1. Vamos ler de novo os primeiros capítulos do Livro do Gênesis, para compreender como —com o pecado original— o “homem da concupiscência” tomou o lugar do “homem da inocência” original. As palavras de Gênesis 3, 10, “cheio de medo, porque estou nu, escondi-me”, que ponderamos há duas semanas, documentam a primeira experiência de vergonha do homem perante o seu Criador: vergonha que poderia chamar-se “cósmica”.

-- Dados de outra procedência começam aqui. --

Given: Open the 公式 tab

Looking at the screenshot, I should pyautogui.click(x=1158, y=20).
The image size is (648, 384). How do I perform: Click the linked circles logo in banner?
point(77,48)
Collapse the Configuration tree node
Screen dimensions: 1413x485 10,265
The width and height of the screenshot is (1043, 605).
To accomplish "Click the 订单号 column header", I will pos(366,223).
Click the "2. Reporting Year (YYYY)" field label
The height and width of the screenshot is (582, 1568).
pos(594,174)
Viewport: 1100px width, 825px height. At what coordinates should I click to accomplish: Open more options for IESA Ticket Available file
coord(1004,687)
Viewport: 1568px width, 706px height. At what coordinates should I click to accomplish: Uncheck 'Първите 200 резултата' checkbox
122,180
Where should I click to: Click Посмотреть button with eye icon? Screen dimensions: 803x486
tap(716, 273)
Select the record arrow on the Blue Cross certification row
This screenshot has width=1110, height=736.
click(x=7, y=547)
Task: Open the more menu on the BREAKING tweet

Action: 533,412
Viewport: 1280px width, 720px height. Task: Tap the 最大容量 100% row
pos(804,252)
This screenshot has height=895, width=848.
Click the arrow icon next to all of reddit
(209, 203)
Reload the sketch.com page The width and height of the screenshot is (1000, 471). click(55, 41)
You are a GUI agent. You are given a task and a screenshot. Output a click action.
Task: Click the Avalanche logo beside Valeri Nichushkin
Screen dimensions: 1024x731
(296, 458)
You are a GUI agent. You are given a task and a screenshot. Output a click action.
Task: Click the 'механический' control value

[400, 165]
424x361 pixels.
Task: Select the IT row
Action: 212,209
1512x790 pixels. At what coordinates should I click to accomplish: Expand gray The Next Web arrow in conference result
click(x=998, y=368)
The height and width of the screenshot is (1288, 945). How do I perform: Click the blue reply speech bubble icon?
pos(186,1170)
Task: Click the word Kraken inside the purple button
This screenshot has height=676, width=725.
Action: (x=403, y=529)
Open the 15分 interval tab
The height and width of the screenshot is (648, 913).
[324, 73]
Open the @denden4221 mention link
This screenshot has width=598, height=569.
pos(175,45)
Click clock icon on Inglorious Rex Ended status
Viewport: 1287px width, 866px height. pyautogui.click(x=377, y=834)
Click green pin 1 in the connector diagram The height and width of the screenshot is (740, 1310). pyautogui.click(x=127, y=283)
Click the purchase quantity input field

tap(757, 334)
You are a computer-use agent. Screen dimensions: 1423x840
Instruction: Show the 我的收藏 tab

Todavia, esta “vergonha cósmica” —se é possível descobrir-lhe os traços na situação total do homem depois do pecado original— no texto bíblico dá lugar a outra forma de vergonha. É a vergonha que se produz na humanidade mesma, isto é, causada pela íntima desordem naquilo pelo qual o homem, no mistério da criação, era “a imagem de Deus”, tanto no “eu” pessoal como na relação interpessoal, através da primordial comunhão das pessoas, constituída juntamente pelo homem e pela mulher. Aquela vergonha, cuja causa se encontra na humanidade mesma, é imanente e relativa ao mesmo tempo: manifesta-se na dimensão da interioridade humana e ao mesmo tempo refere-se ao “outro”. Esta é a vergonha da mulher “quanto” ao homem, e também do homem “quanto” à mulher: vergonha recíproca, que os obriga a cobrir a própria nudez, a esconder os próprios corpos, a tirar da vista do homem o que forma o sinal visível da feminilidade, e da vista da mulher o que forma o sinal visível da masculinidade. Em tal direção se orientou a vergonha de ambos depois do pecado original, quando deram conta de “estarem nus”, como atesta Gn 3, 7. O texto javista parece indicar explicitamente o caráter “sexual” desta vergonha: “prenderam folhas de figueira umas às outras e colocaram-nas como se fossem cinturões”. Todavia, podemos perguntar-nos se o aspecto “sexual” tem só caráter “relativo”; por outras palavras: se se trata de vergonha da própria sexualidade só em referência à pessoa do outro sexo.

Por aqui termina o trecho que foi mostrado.